Свобода – это способствовать расположенности ума, привязанности и творчества ощущать Присутствие и соответствовать ему, Присутствию, обусловившему для тебя начало, и Присутствию, которого, на что бы в мире ты ни смотрел, в каких бы обстоятельствах ни оказывался, в какой бы день ни вставал, даже в день самого трудного экзамена, ты не упускаешь из виду. Труд учебы делает разумным та же самая причина, по которой ты влюбилась во Христа.
Возвращаясь к графику, который Вы нарисовали в прошлый раз, мы думали о том, где на этом графике находится Иисус Христос, потому что Он, как Вы только что сказали, Бог, Который участвует в истории конкретно, во плоти. А там описана траектория свободы, которая идет к своей судьбе и встречает творения.
В любой точке графика. Христос – это не что иное, как воплощение (облечение в плоть, рождающуюся от женщины) последнего предела, последней границы, определяющей свободу. Свобода – это способность отношения с бесконечностью. Бесконечность мы обозначили последней линией; эта линия – Слово, Тайна, ставшая плотью. Плоть – это значит маленький ребенок, поэтому это может быть даже отрезок длиной в сантиметр; однако став плотью, он мог наложить свой отпечаток на то, как ты смотришь на звездное небо, и линия уже кажется длиннее.

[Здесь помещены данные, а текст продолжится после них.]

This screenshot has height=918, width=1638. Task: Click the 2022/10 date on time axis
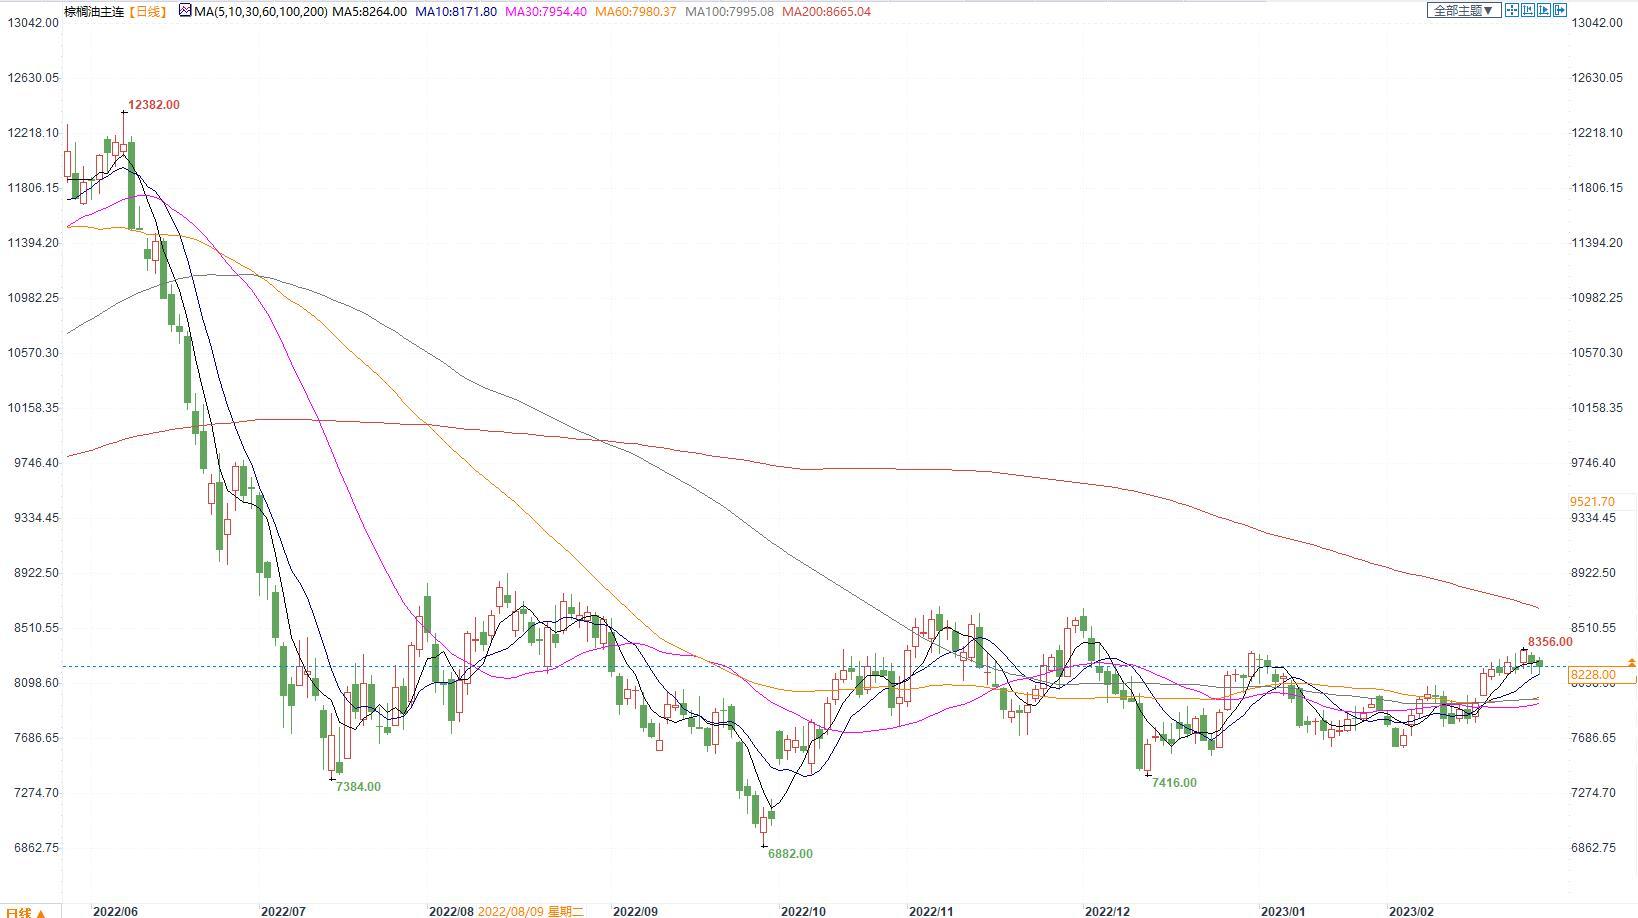803,911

В любом случае, если бесконечность становится плотью, это означает, что бесконечность входит в единственный великий опыт истории, которым является реальность Бытия, реальность Тайны, переживаемая человеком в меру самого человека. Поэтому ты обнаруживаешь во всем конкретный отблеск Христа, ведь из чего состоишь ты? Из чего состоит сосна? Из чего состоит птичка? «Все Им стоит». Поэтому, если ты смотришь на птичку так, как смотрел на нее Христос, ты удивляешься, поражаешься этому, как удивлялся ты, когда, читая или слушая кого-то, ты понял, что Христос – это истина; ты испытываешь что-то столь же великое.